Of course, the bill may not stay intact as Democrats battle to finalize it this week. Here are five provisions that may need to be removed or changed under Senate budget rules:
cap on insulin costs
Democrats are planning a major addition to their larger legislation: a $35-per-month cap on what people can pay out-of-pocket for insulin. You know full well that Republicans could easily fail; The measure raises an obvious red flag under fiscal rules as it may target drug company finances more than government coffers.
Under Senate rules, every part of the Democrats’ bill must have a significant impact on federal spending, revenue, and debt. Democrats must show that any proposed policy changes still primarily affect the federal budget and are not just a “side effect.”
Sen. Richard Burr (RN.C.), the top Republican on the Senate HELP committee, said Wednesday that insulin supply would entail a GOP challenge.
Savings on prescription drugs
The bipartisan Senate arbiter has spent more than a week reviewing Democrats’ drug pricing plans. While provisions that would allow Medicare to negotiate the cost of higher drugs appear more likely to hold, a major hurdle is the Democrats’ push to penalize drug companies if they raise prices for people with private health insurance.
The savings generated by this mandate involving the private insurance market could be seen as a side effect of the budget rather than the main purpose of the policy, in violation of Senate budget rules. Some budget experts suspect the measure has a chance of surviving but warn nobody has a crystal ball when it comes to the MP.

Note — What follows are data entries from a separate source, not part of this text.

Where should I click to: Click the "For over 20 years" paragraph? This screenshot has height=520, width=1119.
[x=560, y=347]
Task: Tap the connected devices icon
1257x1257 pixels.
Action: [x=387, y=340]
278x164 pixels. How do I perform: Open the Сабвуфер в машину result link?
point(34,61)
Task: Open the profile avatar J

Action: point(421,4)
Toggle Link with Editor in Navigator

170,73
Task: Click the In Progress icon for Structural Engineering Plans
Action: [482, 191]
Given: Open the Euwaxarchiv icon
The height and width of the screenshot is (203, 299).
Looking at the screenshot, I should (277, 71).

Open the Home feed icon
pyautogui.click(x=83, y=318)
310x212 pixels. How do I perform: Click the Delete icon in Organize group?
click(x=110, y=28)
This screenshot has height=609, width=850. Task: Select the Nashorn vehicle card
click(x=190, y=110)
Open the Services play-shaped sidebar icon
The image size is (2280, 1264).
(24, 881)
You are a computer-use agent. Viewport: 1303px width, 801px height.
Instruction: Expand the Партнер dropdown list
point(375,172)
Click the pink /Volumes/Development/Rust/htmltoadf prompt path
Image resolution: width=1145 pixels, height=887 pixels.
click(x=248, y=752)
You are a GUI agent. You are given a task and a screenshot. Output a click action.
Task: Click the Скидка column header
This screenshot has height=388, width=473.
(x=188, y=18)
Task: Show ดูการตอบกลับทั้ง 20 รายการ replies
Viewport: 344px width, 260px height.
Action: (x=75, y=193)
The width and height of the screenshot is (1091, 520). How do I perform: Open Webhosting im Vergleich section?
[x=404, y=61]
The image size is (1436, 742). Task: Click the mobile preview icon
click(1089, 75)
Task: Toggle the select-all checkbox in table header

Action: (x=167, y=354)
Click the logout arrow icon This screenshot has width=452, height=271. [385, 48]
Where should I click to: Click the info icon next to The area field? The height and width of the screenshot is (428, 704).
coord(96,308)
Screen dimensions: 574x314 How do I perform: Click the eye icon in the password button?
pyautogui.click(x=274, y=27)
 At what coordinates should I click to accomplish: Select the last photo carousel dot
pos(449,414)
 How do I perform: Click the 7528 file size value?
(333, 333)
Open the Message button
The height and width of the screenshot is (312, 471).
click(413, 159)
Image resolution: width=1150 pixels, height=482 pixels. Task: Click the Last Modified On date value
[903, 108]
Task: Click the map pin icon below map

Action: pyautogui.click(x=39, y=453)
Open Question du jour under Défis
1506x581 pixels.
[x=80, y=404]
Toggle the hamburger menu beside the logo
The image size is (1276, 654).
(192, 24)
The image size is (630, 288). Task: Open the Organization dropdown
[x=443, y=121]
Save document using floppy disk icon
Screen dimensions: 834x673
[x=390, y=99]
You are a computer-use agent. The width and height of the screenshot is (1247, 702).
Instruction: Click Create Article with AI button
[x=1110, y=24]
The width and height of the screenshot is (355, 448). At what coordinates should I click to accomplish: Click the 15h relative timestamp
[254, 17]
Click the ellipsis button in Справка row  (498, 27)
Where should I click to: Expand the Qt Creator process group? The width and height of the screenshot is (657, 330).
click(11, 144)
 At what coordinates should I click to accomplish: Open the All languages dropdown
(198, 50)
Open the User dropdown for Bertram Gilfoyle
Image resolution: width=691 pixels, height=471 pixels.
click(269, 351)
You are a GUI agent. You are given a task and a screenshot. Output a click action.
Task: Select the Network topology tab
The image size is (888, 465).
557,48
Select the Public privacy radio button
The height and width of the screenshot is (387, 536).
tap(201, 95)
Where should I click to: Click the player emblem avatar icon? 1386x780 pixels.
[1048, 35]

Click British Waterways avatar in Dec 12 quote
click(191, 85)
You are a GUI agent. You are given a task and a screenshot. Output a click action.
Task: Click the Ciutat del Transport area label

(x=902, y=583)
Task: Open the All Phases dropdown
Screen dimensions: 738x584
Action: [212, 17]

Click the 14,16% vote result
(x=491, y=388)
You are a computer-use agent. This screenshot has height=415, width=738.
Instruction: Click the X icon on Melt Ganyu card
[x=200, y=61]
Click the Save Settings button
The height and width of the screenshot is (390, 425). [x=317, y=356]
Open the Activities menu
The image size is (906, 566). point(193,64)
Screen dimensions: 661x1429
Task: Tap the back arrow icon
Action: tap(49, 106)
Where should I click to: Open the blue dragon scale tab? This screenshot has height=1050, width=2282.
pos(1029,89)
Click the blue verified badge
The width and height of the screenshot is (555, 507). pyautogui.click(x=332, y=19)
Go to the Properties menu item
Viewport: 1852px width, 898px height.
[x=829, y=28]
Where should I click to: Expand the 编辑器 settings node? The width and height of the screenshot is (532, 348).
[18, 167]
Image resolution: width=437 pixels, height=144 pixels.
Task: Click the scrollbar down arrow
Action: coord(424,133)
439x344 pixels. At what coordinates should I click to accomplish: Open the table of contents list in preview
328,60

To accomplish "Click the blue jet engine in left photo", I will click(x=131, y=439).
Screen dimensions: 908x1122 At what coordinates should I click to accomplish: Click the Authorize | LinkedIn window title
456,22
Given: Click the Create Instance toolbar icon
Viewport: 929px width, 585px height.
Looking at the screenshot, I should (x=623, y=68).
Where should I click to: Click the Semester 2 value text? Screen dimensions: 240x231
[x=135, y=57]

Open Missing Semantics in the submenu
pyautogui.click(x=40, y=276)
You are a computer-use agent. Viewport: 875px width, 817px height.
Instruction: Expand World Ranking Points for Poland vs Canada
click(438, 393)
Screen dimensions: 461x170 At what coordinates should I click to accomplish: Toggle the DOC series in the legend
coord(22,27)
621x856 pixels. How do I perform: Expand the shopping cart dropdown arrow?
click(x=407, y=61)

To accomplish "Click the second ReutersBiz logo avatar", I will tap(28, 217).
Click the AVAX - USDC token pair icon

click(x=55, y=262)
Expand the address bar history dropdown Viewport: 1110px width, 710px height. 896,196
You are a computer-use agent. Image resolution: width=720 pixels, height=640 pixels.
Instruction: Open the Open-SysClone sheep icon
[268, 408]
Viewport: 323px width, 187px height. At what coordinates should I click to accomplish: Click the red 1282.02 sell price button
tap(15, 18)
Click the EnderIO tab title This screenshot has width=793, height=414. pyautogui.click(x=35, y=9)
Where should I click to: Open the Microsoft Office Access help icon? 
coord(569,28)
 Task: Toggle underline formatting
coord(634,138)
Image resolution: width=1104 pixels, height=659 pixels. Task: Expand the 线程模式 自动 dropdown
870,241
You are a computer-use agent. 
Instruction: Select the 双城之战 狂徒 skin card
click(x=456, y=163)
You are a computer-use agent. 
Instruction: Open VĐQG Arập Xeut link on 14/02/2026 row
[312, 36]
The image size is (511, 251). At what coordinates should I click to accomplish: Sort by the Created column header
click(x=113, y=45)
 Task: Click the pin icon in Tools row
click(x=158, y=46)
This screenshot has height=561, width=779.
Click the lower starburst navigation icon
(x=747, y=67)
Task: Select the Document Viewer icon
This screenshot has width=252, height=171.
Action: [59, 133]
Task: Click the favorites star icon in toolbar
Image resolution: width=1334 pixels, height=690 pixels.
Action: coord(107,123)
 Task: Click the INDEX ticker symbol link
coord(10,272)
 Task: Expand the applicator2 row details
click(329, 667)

Restrictions on loans for electric cars
Some of the new terms of the $7,500 EV purchase tax credit bill could also come under scrutiny. Under the current proposal, a car will only be eligible for full credit if the batteries are made with materials from the US or countries that have trade agreements with the US
The requirements should meet Sen. Joe Manchins (DW.Va.) fears that the electric vehicle industry is over-relying on China. But these conditions could again raise the question of whether or not the policies created outweigh their impact on the federal budget.
Lease of public land for energy production
Another provision Democrats may need to revise is the requirement that the Home Department auction at least 2 million acres of land for onshore oil and gas leases within a year before allowing solar and wind projects on public land.
Opponents of the proposal argue that its political implications outweigh its budgetary implications because it makes solar and wind power development on state lands conditional on oil producer leases.
Tightening of a tax loophole
Democrats want to close a loophole that allows wealthy private equity and hedge fund managers to pay less in taxes, the so-called carried interest provision. But Arizona Sen. Christmas cinemathe only Democrat not yet to sign the bill is seeking to remove that carried-interest shrinkage as she weighs whether to support the entire package.
Before Democrats can pass their bill with a simple majority, senators must survive a nightly marathon of amendments known as “vote-a-rama.” During that time, Republicans could propose an amendment that would hit carried-interest language — and given the 50-50 Senate would likely be successful in removing it as long as Sinema is on their side.
“We looked at that in every way,” Wyden said when asked about possible changes to win Sinema’s vote. “And however you look at it, we’re saying that something needs to change when you have multi-billion dollar companies that pay lower tax rates than nurses and firefighters.”
Josh Siegel contributed to this report.